Baby bottles, pacifiers, and child sippy cups are essential items but they pose serious risks of injuries to small children.
According to a report from HealthDay News, these common and ubiquitous products are responsible for more than 45,000 serious injuries to children since the early 1990s. The report indicates that many children were admitted to hospital emergency rooms due to cuts and other injuries suffered when a baby fell with one of these items in their mouths or through another means.
The statistics come from a nationwide survey conducted by Children’s Hospital in Philadelphia. Their study on the dangers of baby bottles, pacifiers, and sippy cups is published in the latest edition of the journal Pediatrics. The study combed the records collected by the U.S. National Electronic Injury Surveillance System, which connects more than 100 hospitals to a nationwide database.

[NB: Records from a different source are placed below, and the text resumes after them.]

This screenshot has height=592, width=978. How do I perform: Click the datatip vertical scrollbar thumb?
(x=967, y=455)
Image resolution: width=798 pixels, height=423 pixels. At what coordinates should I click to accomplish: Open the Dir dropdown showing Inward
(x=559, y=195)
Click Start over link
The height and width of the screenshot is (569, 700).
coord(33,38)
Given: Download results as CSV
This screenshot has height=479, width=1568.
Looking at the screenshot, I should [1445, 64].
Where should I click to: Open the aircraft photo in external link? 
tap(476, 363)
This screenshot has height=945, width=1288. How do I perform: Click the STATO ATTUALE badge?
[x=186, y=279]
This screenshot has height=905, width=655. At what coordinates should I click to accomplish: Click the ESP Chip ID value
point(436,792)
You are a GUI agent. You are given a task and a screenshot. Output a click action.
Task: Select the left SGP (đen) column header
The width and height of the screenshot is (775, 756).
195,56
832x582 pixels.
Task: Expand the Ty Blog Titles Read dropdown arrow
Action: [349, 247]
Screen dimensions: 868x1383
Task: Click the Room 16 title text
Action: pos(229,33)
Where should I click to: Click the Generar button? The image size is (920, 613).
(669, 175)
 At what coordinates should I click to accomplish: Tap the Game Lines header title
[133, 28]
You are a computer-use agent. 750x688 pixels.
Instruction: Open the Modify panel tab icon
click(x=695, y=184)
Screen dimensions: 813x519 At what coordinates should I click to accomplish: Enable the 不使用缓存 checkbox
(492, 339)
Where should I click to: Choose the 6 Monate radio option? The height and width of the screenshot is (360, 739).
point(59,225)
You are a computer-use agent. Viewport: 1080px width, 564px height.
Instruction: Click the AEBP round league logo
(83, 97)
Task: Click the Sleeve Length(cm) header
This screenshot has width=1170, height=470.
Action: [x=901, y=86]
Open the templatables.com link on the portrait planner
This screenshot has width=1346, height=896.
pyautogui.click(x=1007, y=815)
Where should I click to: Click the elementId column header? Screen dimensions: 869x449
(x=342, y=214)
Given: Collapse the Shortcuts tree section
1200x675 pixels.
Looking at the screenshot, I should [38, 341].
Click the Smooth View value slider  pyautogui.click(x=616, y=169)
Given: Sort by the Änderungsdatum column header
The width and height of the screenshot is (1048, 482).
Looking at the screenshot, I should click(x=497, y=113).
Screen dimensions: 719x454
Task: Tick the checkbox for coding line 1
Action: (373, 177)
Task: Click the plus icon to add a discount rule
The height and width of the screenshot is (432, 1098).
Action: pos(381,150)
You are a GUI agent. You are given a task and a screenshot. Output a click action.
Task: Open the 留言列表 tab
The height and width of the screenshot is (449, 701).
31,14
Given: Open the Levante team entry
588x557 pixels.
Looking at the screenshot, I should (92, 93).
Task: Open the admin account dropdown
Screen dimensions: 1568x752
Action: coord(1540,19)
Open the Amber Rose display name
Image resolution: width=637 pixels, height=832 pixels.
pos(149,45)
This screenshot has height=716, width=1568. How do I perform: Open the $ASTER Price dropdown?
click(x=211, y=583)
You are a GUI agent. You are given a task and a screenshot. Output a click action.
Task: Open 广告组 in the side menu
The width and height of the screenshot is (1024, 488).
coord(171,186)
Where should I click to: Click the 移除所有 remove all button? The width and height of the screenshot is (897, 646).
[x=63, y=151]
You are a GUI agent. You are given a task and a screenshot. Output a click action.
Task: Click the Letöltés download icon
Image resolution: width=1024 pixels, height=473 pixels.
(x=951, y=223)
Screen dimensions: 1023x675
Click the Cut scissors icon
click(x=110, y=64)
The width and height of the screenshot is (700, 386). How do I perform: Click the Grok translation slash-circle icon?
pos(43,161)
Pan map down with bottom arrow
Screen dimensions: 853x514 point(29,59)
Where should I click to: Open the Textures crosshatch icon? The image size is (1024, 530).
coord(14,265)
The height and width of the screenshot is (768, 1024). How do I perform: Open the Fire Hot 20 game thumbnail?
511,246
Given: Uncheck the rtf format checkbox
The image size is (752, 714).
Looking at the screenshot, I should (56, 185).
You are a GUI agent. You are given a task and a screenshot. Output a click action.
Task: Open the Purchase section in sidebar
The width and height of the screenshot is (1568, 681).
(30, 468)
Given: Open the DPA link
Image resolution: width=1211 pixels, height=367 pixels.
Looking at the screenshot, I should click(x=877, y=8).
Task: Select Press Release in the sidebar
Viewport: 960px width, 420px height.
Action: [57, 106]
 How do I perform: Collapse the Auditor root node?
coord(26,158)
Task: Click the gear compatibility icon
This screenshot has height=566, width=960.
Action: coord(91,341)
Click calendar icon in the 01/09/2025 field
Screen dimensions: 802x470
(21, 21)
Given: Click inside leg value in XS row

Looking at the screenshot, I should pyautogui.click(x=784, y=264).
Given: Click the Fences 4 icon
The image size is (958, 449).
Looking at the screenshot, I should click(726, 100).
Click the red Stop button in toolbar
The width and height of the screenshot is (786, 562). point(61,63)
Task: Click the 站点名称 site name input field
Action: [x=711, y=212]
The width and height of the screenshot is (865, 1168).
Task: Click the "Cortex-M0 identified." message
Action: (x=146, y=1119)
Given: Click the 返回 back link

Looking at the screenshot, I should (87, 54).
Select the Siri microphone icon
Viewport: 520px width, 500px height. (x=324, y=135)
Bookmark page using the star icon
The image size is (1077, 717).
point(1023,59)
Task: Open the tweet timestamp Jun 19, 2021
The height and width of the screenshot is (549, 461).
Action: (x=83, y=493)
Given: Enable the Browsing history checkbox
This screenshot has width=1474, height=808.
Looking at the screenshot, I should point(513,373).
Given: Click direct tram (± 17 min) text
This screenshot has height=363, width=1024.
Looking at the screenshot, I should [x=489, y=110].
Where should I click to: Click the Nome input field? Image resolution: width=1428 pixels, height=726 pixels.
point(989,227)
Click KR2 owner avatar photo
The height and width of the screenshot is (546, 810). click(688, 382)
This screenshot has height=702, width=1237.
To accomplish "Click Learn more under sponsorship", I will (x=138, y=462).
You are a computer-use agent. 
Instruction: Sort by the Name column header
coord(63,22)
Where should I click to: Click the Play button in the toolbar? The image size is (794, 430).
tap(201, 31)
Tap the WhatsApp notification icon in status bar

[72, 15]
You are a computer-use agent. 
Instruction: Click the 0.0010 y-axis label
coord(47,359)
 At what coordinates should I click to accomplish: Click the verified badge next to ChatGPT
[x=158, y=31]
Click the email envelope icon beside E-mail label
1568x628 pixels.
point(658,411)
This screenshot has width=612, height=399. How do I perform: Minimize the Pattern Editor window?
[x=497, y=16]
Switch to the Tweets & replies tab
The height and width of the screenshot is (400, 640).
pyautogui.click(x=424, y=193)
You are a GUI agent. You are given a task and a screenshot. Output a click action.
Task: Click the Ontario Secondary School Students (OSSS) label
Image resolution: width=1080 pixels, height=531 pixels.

Among the 45,000 injuries to children, more than 2,200 recorded by the network were linked to baby bottles, pacifiers, and sippy cups. These injuries were among children under 3 years old. That figure allowed researchers to estimate the larger total to include hospitals not included in the network. Of those, more than two-thirds were reported among children under the age of 2.
Further detailing the injuries, most were caused by a baby bottle and even more were prompted by a fall. When children first learn to walk, it is not uncommon for them to move about with a bottle, pacifier, or sippy cup in their mouths. Since they’re so unbalanced learning to walk, they are more likely fall with these products in their mouths, putting them at risk of cuts, bruises, and other injuries.
Pacifiers were responsible for about 20 percent of the injuries suffered by small children. Mostly, these injuries were suffered by children less than 1 year old. Most of those injuries were reported as bruises or damage to growing teeth. Sippy cups were more likely to injure children under the age of 2 and usually led to problems with head, neck, and face.
More than 1,300 injuries were due to swallowing or inhaling one of these products. Nearly 1,900 more were caused by burns, and just more than 1,800 injuries were reported as bone fractures.
While many of these injuries were not of the serious variety, there were seven deaths reported since 1991 involving incidents related to a baby bottle, sippy cup, or pacifier. Those injuries were not included in this most recent study, the report indicates.
The best way to reduce the risks is to wean children from these products as soon as possible. Researchers also noted that injuries related to these products reduced by 41 percent over time.